Amigas para sempre

*Drica Moraes e Mariana Lima interpretam duas amigas de personalidades bem diferentes na peça dirigida por Enrique Diaz (crédito: Nil Canindé).

Estreia hoje A Primeira Vista, com texto do canadense Daniel MacIvor, direção de Enrique Diaz e interpretação das carismáticas e competentes Drica Moraes e Mariana Lima. Tive oportunidade de ver a peça, que fez temporada no Rio em 2012, quando passou rapidamente por São Paulo no ano passado, em três apresentações no Itaú Cultural. Agora o espetáculo fica em cartaz por quase dois meses no Sesc Pompeia. Diaz já havia montado In on It, outro texto do dramaturgo, e acabou de apresentar no Festival de Curitiba deste ano uma versão ainda em processo do monólogo Monstro, também escrito pelo canadense, no qual atua, além de dirigir (poderemos conferi-la de 18 a 20 de abril, no Itaú Cultural).

Achei A Primeira Vista uma peça deliciosa, afetiva e com ritmo, daquelas que lembram a tática de Sherazade para manter o sultão atento e ansioso pelo capítulo seguinte: vai entregando aos poucos certos detalhes ou novos ângulos da história, atiçando a curiosidade e a imaginação do público e segurando sua expectativa até o fim. Trata da amizade entre duas mulheres, que se conhecem casualmente numa loja de artigos para acampamento e iniciam uma inusitada amizade, temperada por cumplicidade, romance, blefes, crises, parcerias e maluquices. São quinze anos de encontros, separações e reencontros. Não há linearidade temporal nem um ponto de vista absoluto; a narrativa segue o fluxo da memória, com idas e vindas, e cada uma das personagens oferece sua visão peculiar sobre os eventos partilhados pelas duas. Cabe ao espectador preencher possíveis lacunas.

As interpretações de Drica e Mariana são um dos trunfos da peça. Há sintonia e jogo entre elas. Fazem mulheres com personalidades bastante diferentes, que se atraem e se repelem em igual medida, mas sempre com ternura. As duas atrizes trabalham bem as nuances de suas personagens – o que elas mostram exteriormente (à outra, ao público e a si mesmas) e o que tentam manter em segredo, mas acabam por revelar nas entrelinhas. Gosto de como o corpo (os gestos, os tiques, a postura, o jeito de andar) também conta muito sobre cada uma das garotas.

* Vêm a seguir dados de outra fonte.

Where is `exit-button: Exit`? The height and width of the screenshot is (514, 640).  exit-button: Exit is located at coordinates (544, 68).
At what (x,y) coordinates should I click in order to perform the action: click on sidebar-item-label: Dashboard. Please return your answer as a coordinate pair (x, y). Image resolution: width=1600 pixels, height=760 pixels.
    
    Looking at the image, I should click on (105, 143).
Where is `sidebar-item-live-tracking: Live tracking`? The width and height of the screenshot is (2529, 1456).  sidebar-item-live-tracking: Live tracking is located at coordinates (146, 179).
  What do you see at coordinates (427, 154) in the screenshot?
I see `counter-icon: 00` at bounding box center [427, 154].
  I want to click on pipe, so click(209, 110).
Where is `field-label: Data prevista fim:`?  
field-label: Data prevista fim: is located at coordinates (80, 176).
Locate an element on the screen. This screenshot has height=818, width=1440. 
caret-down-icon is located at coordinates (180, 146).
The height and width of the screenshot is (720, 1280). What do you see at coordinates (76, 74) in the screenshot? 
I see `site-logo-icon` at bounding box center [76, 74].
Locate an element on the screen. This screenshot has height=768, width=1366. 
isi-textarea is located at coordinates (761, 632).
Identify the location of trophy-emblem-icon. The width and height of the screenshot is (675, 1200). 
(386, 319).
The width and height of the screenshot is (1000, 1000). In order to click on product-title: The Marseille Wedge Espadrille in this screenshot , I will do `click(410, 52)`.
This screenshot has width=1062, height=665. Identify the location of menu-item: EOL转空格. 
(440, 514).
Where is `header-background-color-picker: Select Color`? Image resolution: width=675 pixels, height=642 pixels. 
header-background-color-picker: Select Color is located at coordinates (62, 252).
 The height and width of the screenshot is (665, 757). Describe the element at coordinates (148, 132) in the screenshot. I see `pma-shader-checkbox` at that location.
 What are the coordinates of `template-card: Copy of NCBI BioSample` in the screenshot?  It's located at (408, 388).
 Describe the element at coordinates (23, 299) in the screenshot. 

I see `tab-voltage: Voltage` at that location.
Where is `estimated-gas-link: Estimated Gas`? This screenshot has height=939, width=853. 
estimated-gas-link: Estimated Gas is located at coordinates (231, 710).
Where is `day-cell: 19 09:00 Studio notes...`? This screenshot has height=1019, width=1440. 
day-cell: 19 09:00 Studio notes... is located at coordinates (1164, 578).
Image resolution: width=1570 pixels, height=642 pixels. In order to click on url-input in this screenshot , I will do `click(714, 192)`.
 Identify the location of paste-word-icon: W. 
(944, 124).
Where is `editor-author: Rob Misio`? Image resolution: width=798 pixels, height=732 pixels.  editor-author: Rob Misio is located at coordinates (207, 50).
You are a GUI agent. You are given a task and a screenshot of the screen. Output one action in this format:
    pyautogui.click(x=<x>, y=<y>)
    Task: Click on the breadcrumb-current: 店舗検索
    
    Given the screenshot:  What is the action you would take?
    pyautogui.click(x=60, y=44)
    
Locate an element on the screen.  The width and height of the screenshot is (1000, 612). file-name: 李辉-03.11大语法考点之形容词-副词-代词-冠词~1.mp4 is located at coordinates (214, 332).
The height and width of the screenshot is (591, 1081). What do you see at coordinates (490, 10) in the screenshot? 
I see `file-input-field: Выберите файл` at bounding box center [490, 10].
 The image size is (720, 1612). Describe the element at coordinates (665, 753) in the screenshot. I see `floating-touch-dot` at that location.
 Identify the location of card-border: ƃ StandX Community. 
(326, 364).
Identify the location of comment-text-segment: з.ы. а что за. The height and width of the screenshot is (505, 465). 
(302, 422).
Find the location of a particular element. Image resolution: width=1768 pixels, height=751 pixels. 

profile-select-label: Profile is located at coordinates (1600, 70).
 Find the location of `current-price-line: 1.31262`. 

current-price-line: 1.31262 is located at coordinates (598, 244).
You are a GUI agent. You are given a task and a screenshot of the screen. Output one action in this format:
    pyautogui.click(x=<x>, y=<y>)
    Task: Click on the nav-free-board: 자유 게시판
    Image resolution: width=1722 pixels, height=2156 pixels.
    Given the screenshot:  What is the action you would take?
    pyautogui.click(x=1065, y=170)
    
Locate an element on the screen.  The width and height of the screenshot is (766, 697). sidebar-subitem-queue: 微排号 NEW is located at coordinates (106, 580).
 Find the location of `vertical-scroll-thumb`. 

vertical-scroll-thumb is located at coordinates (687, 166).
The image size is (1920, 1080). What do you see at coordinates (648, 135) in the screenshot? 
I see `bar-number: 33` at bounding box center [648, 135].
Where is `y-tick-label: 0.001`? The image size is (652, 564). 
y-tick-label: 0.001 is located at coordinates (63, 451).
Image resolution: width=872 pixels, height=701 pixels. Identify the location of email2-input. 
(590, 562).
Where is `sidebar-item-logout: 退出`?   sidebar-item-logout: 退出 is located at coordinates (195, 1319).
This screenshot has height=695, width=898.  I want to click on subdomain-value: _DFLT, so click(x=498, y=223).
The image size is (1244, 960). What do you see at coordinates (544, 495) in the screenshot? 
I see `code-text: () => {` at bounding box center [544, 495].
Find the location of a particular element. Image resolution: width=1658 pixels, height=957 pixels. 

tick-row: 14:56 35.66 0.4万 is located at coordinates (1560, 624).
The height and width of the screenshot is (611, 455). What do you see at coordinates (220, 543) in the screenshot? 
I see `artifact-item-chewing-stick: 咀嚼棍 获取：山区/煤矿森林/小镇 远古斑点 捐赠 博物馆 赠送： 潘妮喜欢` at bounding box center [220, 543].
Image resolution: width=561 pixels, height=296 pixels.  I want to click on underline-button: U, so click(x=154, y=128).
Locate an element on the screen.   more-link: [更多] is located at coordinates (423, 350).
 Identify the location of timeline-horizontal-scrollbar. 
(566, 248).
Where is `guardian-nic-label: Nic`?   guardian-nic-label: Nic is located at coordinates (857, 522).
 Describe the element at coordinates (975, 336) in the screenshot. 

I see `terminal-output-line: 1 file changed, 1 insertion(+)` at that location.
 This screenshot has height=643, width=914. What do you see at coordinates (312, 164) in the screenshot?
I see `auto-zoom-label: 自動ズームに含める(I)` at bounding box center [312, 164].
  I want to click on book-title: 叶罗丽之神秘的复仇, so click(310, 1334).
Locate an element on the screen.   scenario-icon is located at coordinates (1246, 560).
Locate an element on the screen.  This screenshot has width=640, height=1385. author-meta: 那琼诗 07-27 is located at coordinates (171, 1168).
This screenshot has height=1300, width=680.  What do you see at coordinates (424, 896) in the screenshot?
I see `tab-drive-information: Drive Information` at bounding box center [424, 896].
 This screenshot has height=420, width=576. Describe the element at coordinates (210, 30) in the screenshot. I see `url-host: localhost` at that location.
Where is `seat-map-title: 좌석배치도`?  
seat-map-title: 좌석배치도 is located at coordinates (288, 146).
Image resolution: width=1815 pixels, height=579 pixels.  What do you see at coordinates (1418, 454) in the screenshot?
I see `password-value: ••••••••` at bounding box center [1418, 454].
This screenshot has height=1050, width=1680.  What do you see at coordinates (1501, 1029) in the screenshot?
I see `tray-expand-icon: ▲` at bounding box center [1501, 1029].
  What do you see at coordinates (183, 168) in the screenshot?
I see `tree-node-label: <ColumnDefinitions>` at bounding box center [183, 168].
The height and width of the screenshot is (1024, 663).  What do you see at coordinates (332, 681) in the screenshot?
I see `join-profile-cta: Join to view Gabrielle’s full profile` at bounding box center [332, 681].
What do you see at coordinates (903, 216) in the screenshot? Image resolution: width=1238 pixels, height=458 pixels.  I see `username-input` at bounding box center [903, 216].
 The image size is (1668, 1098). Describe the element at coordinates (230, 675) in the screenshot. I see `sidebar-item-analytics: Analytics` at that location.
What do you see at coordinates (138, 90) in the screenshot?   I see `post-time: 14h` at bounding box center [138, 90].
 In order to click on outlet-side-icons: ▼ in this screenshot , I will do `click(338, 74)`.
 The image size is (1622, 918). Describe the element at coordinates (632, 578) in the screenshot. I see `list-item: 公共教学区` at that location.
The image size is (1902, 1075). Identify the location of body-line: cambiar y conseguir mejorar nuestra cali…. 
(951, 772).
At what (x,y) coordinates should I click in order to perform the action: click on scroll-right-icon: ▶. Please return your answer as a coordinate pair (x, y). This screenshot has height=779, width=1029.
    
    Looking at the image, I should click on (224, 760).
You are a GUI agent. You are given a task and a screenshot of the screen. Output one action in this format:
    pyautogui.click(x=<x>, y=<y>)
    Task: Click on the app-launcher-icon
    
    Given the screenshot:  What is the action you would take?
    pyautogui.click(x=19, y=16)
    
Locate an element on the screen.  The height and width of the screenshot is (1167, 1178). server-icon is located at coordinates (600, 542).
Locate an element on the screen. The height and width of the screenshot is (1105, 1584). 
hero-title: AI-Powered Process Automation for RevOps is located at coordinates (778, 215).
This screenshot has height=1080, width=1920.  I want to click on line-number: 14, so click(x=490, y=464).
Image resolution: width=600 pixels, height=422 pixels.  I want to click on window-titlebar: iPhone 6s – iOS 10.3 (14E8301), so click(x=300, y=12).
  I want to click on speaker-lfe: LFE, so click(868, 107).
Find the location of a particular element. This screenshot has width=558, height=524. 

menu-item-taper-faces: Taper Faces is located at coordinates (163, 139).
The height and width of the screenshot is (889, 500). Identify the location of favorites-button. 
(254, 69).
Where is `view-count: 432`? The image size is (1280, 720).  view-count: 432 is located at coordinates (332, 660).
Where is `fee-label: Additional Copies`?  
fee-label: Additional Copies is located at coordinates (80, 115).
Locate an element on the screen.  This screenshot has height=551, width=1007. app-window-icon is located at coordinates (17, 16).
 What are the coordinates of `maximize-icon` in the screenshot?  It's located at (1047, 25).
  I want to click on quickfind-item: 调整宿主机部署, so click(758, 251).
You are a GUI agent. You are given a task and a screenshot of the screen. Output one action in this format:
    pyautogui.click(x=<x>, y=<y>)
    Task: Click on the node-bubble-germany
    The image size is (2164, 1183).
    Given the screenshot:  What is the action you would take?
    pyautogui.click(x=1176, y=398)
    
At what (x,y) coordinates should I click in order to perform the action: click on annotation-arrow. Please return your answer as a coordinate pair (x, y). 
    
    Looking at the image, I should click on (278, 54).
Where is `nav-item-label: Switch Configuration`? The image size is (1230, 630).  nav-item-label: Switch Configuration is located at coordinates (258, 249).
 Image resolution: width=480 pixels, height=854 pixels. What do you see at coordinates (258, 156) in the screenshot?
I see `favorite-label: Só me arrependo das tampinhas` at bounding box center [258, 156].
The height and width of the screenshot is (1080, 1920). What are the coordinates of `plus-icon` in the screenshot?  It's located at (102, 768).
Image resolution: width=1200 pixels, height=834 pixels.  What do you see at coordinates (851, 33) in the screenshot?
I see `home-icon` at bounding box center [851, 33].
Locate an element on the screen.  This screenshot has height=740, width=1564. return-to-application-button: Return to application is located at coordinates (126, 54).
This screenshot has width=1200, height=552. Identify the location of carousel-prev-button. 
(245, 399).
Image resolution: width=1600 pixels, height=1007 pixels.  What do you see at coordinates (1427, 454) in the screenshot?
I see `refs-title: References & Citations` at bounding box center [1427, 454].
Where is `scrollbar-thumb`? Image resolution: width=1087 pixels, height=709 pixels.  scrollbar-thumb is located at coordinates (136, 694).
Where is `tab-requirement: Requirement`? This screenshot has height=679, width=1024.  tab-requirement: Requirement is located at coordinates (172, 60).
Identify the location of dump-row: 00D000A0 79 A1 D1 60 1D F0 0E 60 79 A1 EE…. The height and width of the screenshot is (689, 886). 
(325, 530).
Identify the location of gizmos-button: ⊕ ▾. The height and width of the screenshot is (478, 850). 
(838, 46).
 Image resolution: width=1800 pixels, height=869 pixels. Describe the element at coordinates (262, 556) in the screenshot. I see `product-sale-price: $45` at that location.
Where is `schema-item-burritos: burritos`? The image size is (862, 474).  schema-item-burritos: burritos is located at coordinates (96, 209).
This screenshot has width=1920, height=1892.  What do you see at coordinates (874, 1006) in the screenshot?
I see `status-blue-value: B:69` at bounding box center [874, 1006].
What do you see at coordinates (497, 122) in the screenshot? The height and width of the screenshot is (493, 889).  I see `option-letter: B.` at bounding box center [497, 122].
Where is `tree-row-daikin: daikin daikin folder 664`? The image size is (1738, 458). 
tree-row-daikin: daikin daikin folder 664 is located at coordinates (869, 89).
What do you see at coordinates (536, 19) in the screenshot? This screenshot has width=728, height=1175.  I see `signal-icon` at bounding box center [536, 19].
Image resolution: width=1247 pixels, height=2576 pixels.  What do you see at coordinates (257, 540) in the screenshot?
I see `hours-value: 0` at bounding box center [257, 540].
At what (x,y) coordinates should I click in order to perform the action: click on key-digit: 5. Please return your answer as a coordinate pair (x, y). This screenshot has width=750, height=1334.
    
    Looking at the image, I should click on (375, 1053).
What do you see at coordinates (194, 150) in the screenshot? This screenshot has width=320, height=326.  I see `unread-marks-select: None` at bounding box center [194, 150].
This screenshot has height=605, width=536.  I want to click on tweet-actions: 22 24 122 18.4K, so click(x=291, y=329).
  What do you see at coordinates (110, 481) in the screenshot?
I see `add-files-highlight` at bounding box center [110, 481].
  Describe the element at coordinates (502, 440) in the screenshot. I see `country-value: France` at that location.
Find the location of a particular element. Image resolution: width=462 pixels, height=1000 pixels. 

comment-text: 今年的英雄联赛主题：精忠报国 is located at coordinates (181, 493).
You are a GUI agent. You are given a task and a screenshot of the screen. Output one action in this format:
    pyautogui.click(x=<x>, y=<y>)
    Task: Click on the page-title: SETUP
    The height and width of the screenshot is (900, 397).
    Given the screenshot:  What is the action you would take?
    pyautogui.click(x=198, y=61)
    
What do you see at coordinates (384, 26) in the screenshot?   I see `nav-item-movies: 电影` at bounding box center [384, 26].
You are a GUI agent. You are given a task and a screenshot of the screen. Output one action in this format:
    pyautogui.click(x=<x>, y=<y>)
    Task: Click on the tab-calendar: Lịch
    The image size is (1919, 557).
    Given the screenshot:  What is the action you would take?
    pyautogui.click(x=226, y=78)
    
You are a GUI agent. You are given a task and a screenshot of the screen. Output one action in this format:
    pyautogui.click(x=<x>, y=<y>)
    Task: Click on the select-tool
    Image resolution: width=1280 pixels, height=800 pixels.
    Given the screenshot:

O  cenário é simples e eficiente. Uns poucos objetos são usados em cena – duas cadeiras, uma barraca de acampamento, um aparelho de som, a emblemática árvore de plástico (preste atenção nela!) e instrumentos musicais, como uma guitarra, um baixo e até um ukelele havaiano. Afinal, as duas amigas, em certo momento, montam uma banda. Luz e trilha contribuem para marcar a passagem (ainda que metafórica em alguns momentos) do tempo. E o diretor Enrique Diaz tira proveito tanto da agilidade do texto de MacIvor quanto do minimalismo proposto por ele sem aprisionar suas atrizes em marcações inúteis.

A Primeira Vista – sem crase mesmo, versão em português para o original A Beautiful View – emociona porque dá forma e voz aos afetos, com humor e sem pieguice.

Até 26/5, sex. e sáb. 21h, dom. 18h. Sesc Pompeia: R. Clélia, 93, Pompeia, tel. 3871-7700. Gênero: Drama. Duração: 80 min. Classificação: 14 anos. Ingressos: R$ 6 (trabalhador no comércio e de serviço matriculado) a R$ 24. Crédito: D/M/V. Débito: C/M/R/V. Onde comprar: na bilheteria (ter. a sáb. 9/21h, dom. e fer. 9/19h) e nas demais unidades do Sesc.

* Um dos projetos das duas amigas é montar uma banda, que faz até cover do Nirvana (crédito: Nil Canindé).